By and large, people heeded officials' health warnings and stayed inside. "I'm surprised we didn't see more respiratory distress, but I think people did what they were supposed to do," Huber said.

To residents' relief, the past month has brought cleansing winds and rain that have returned the region's air quality to normal "The big skies are back in Big Sky Country," Levinson said.

Those close to the Cerro Grande fire in Los Alamos, N.M., have another health concern: radioactive substances dissolved in storm water.

But according to a press release issued Sept. 11 by Los Alamos National Laboratory, such substances were comparable to or elevated above pre-fire levels in runoff.
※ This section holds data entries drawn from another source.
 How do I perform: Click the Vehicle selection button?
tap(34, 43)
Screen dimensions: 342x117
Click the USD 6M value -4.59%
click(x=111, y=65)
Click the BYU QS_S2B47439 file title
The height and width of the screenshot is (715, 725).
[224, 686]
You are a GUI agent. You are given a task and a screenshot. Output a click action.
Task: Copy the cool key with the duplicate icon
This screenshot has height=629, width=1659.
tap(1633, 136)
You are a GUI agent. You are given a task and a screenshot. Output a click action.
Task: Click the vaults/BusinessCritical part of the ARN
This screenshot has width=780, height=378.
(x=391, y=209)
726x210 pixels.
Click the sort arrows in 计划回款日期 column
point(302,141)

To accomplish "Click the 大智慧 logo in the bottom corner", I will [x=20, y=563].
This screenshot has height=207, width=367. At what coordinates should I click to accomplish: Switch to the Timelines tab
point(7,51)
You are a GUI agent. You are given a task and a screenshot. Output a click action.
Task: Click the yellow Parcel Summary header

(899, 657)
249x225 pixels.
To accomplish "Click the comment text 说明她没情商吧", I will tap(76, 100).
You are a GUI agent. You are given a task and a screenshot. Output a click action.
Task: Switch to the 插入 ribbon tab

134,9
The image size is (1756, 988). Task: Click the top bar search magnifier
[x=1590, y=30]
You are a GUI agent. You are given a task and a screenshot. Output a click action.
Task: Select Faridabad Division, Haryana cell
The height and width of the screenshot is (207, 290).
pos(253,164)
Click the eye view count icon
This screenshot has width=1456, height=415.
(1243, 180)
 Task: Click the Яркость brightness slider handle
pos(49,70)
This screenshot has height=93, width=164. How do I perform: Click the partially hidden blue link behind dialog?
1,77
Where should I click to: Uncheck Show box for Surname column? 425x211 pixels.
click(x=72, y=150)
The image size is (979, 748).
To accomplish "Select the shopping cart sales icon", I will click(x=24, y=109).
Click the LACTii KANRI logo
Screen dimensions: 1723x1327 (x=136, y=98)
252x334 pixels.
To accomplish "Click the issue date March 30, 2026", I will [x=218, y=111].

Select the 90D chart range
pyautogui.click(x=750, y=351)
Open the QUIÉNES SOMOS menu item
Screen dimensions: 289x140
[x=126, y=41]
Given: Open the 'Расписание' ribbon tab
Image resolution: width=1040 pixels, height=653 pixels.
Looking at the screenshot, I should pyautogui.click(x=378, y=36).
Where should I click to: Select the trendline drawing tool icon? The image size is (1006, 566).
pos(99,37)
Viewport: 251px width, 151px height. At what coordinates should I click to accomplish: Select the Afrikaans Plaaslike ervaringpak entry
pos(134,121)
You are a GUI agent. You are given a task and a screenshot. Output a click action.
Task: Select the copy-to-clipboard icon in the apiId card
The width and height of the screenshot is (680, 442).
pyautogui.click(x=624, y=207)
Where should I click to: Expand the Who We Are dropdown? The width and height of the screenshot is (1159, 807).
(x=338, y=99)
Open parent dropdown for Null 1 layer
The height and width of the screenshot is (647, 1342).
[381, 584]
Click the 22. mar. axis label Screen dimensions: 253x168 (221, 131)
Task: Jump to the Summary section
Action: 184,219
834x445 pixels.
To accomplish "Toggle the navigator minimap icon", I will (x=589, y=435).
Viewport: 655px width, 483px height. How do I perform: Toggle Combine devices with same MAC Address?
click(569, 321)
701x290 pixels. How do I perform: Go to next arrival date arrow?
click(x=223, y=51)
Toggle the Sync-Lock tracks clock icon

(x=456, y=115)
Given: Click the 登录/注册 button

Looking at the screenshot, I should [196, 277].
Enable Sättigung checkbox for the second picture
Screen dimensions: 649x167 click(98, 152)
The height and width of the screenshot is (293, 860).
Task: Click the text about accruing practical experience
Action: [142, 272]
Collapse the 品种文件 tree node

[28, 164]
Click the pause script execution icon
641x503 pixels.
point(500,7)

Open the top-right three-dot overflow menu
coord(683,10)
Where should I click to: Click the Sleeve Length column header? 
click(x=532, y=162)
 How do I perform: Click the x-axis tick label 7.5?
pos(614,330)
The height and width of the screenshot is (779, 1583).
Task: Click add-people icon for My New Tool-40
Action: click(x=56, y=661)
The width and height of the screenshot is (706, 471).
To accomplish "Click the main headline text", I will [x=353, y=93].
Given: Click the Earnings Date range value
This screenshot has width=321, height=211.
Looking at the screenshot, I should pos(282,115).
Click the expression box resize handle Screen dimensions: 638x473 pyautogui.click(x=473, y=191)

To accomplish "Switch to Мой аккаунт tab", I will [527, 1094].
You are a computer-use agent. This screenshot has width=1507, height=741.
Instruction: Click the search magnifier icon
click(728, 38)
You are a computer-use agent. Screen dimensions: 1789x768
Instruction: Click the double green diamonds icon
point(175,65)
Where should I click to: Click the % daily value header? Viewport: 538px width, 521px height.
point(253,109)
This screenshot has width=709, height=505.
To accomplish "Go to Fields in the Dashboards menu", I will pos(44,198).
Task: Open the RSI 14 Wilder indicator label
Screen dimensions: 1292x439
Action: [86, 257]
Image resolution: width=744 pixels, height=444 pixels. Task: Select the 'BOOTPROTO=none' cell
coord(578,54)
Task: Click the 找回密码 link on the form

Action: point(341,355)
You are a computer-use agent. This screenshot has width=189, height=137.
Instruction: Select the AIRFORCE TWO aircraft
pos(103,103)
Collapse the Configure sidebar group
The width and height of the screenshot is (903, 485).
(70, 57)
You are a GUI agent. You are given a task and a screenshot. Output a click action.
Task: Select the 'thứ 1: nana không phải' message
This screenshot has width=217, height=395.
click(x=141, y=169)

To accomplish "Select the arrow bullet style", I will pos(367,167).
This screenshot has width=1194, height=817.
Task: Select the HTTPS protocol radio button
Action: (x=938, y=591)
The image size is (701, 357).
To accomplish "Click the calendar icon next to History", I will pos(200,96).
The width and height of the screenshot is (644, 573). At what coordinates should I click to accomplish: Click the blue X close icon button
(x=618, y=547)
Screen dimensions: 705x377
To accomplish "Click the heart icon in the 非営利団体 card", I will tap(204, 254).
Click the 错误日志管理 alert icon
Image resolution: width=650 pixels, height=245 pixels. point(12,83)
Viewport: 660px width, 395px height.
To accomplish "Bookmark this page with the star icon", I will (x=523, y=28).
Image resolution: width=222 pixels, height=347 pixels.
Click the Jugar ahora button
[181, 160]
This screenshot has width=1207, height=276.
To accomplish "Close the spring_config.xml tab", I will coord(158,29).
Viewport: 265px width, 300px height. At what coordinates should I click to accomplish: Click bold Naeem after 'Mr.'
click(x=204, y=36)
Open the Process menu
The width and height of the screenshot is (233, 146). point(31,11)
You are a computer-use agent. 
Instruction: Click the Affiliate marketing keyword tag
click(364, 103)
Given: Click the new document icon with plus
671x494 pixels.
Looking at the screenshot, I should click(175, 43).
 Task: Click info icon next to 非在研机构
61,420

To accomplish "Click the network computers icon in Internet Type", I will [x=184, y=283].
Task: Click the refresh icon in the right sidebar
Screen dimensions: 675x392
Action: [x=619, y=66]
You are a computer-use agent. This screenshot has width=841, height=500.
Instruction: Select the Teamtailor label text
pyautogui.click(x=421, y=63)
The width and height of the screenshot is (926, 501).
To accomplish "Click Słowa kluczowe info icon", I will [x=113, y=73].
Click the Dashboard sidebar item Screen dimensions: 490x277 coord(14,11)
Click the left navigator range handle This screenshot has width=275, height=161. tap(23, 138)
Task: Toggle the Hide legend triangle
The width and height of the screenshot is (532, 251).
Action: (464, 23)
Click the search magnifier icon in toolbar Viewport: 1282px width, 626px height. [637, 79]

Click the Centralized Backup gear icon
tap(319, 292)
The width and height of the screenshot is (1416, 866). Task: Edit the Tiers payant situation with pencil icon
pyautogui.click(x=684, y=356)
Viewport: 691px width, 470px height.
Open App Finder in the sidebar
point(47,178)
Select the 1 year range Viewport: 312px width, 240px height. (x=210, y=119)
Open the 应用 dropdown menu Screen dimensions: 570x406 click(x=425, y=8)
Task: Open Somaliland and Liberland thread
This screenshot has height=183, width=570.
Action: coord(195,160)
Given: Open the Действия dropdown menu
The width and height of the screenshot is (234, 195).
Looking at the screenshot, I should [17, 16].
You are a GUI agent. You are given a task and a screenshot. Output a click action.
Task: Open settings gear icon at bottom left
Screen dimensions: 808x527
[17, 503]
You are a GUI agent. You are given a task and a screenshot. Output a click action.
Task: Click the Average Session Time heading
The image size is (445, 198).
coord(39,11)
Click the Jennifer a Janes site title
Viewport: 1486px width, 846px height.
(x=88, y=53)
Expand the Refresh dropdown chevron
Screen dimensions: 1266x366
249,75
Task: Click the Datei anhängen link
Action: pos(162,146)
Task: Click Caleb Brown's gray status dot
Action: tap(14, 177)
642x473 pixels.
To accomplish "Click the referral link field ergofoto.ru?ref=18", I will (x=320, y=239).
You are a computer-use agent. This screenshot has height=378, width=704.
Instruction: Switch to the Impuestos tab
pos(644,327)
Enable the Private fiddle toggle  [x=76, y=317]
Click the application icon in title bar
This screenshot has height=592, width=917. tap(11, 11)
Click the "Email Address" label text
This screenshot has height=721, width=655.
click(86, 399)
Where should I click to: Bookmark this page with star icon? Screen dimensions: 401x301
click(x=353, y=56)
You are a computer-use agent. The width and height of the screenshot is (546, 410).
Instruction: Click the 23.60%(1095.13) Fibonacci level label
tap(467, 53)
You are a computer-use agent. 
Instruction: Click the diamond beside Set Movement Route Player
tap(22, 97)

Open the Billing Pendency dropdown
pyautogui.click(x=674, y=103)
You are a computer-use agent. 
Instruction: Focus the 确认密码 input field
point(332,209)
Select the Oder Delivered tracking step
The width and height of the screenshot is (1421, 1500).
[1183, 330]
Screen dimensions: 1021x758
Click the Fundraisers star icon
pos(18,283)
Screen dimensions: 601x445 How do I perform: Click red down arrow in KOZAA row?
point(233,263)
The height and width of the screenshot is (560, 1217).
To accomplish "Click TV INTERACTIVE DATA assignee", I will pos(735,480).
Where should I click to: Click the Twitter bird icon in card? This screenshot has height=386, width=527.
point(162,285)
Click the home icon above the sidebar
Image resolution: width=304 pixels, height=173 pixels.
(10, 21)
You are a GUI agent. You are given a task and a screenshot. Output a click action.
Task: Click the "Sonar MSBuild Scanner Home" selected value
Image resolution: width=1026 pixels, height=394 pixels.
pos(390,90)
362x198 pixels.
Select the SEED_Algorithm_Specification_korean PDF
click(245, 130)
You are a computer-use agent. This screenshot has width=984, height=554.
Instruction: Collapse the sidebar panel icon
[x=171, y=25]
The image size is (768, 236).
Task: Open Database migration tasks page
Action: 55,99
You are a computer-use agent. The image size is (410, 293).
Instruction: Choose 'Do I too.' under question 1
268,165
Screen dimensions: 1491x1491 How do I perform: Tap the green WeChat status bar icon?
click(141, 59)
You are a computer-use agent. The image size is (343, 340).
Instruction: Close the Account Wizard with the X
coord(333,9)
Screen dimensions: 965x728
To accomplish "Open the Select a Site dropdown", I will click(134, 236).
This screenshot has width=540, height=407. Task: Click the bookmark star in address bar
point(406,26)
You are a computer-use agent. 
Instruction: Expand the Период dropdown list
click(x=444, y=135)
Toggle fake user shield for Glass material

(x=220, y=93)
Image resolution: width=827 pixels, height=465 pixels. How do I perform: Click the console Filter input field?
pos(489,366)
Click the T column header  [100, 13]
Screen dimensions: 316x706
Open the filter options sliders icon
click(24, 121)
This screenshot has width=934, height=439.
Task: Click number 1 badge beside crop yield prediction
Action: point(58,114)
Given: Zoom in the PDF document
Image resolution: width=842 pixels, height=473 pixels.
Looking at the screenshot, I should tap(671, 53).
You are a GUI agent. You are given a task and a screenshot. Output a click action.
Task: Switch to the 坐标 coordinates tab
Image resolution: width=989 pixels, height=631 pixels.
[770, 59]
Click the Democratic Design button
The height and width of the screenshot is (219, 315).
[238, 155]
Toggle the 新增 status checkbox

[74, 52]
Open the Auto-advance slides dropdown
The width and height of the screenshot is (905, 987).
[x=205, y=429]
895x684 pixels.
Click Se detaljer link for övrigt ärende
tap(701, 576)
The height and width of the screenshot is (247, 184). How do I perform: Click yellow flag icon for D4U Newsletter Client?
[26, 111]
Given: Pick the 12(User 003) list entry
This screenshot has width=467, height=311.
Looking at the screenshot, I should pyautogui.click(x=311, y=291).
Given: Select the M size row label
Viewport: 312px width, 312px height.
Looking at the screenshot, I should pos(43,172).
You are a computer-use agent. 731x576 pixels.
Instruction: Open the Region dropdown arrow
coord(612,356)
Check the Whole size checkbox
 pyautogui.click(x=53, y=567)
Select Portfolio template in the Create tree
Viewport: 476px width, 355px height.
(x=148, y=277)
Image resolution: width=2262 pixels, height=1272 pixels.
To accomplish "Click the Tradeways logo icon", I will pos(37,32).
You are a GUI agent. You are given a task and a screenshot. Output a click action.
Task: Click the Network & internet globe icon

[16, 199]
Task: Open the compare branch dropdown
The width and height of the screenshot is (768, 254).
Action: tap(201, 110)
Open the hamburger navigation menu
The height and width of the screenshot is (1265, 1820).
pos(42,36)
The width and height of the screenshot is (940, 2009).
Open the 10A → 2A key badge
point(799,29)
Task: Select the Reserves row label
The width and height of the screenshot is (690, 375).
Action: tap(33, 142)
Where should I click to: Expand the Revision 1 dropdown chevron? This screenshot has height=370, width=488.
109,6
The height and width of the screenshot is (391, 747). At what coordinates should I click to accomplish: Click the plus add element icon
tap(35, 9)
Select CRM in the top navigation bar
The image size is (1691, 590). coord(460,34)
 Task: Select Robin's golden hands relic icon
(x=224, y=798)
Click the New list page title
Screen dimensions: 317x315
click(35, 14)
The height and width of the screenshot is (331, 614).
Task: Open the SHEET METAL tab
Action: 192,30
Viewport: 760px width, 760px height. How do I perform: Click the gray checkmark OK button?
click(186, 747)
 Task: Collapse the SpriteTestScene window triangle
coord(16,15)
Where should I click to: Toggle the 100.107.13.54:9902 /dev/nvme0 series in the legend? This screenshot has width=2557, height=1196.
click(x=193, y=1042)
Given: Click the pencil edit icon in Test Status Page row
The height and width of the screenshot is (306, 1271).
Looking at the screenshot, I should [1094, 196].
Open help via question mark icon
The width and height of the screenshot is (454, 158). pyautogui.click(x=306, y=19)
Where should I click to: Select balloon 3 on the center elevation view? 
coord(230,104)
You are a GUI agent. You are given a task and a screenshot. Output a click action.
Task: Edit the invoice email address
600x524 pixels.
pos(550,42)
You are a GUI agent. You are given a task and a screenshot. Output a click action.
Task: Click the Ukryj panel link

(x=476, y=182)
Dissolved gross levels were found to be below the EPA's maximum contaminant limits for drinking water systems.

For Jimmerson, the fires will always represent humanity at its best. "I felt kind of odd when I was driving away from the camps," she said. "We had people from all over the world who came to help us. I felt like I was leaving a family and entering a different world."